Empress consort of Liu Song dynasty
- Tenure: 26 June 422 – 7 July 424
- Successor: Empress Yuan Qigui
- Born: 393? or 403/4?
- Died: 439 Jiankang, Liu Song
- Spouse: Emperor Shao of Song

Posthumous name
- Princess of Yingyang (営陽王妃)
- Father: Emperor Gong of Jin
- Mother: Empress Chu Lingyuan

= Sima Maoying =

Sima Maoying (司馬茂英; 393? or 403/4? – 439) was a princess of the Eastern Jin dynasty (with the title Princess Haiyan (海鹽公主)) and an empress consort of the Liu Song dynasty. Her father was Emperor Gong of Jin, and her husband was Emperor Shao of Song.

▶ Challenge
Rewrite the stretch of the Sima Maoying entry from "- Father: Emperor" through "Shao of Song.", replacing "Emperor Gong of Jin" with "the Jin emperor Gong".

▶ Data
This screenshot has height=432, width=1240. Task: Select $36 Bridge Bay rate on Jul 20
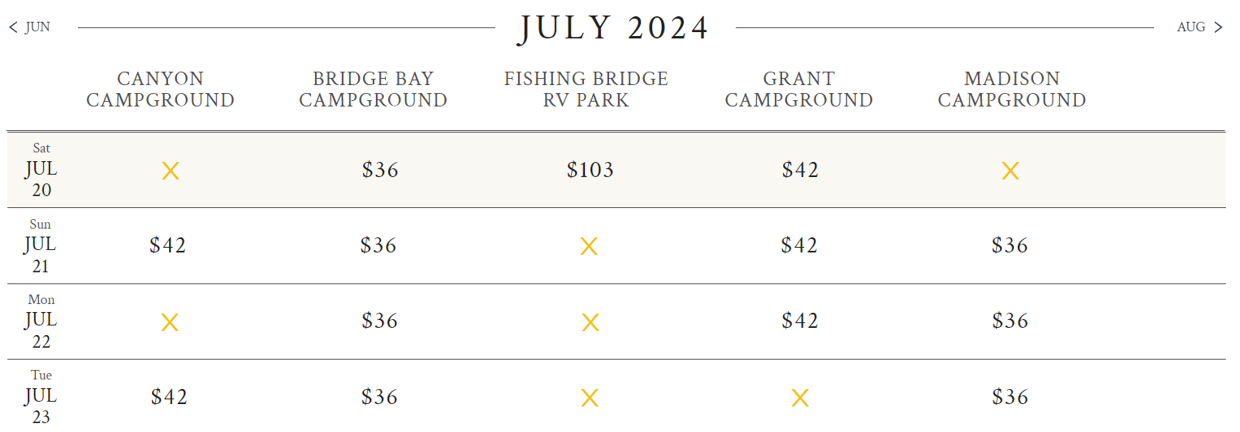380,170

▶ The result
- Father: the Jin emperor Gong
- Mother: Empress Chu Lingyuan

= Sima Maoying =

Sima Maoying (司馬茂英; 393? or 403/4? – 439) was a princess of the Eastern Jin dynasty (with the title Princess Haiyan (海鹽公主)) and an empress consort of the Liu Song dynasty. Her father was the Jin emperor Gong, and her husband was Emperor Shao of Song.